Homotopy principles for equivariant isomorphisms (1503.00797v4)

Abstract: Let $G$ be a reductive complex Lie group acting holomorphically on Stein manifolds $X$ and $Y$. Let $p_X\colon X\to Q_X$ and $p_Y\colon Y\to Q_Y$ be the quotient mappings. When is there an equivariant biholomorphism of $X$ and $Y$? A necessary condition is that the categorical quotients $Q_X$ and $Q_Y$ are biholomorphic and that the biholomorphism $\phi$ sends the Luna strata of $Q_X$ isomorphically onto the corresponding Luna strata of $Q_Y$. Fix $\phi$. We demonstrate two homotopy principles in this situation.
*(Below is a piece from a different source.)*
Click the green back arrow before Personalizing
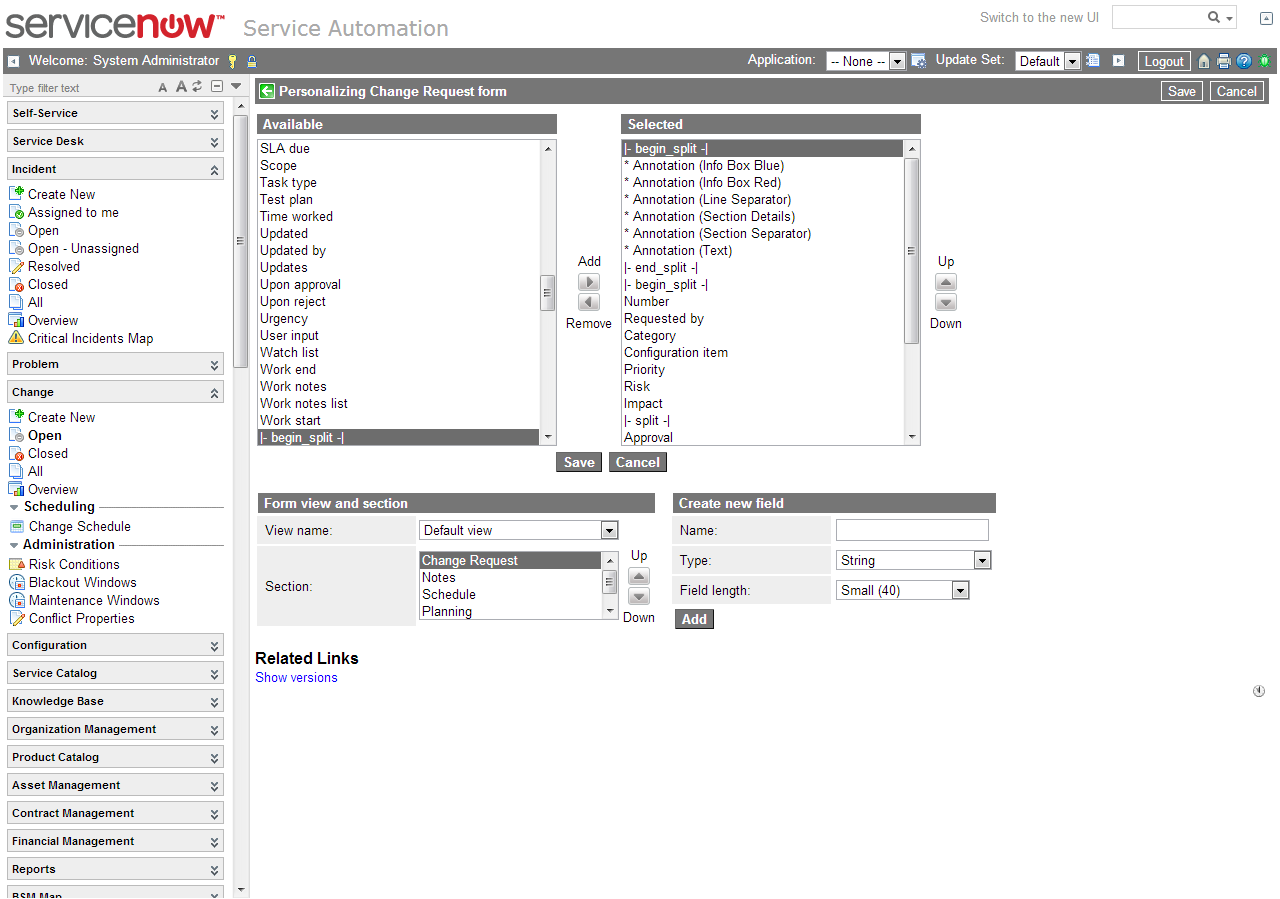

The first result says that if there is a $G$-diffeomorphism $\Phi\colon X\to Y$, inducing $\phi$, which is $G$-biholomorphic on the reduced fibres of the quotient mappings, then $\Phi$ is homotopic, through $G$-diffeomorphisms satisfying the same conditions, to a $G$-equivariant biholomorphism from $X$ to $Y$. The second result roughly says that if we have a $G$-homeomorphism $\Phi\colon X\to Y$ which induces a continuous family of $G$-equivariant biholomorphisms of the fibres $p_X^{-1}(q)$ and $p_Y^{-1}(\phi(q))$ for $q\in Q_X$ and if $X$ satisfies an auxiliary property (which holds for most $X$), then $\Phi$ is homotopic, through $G$-homeomorphisms satisfying the same conditions, to a $G$-equivariant biholomorphism from $X$ to $Y$. Our results improve upon earlier work of the authors and use new ideas and techniques.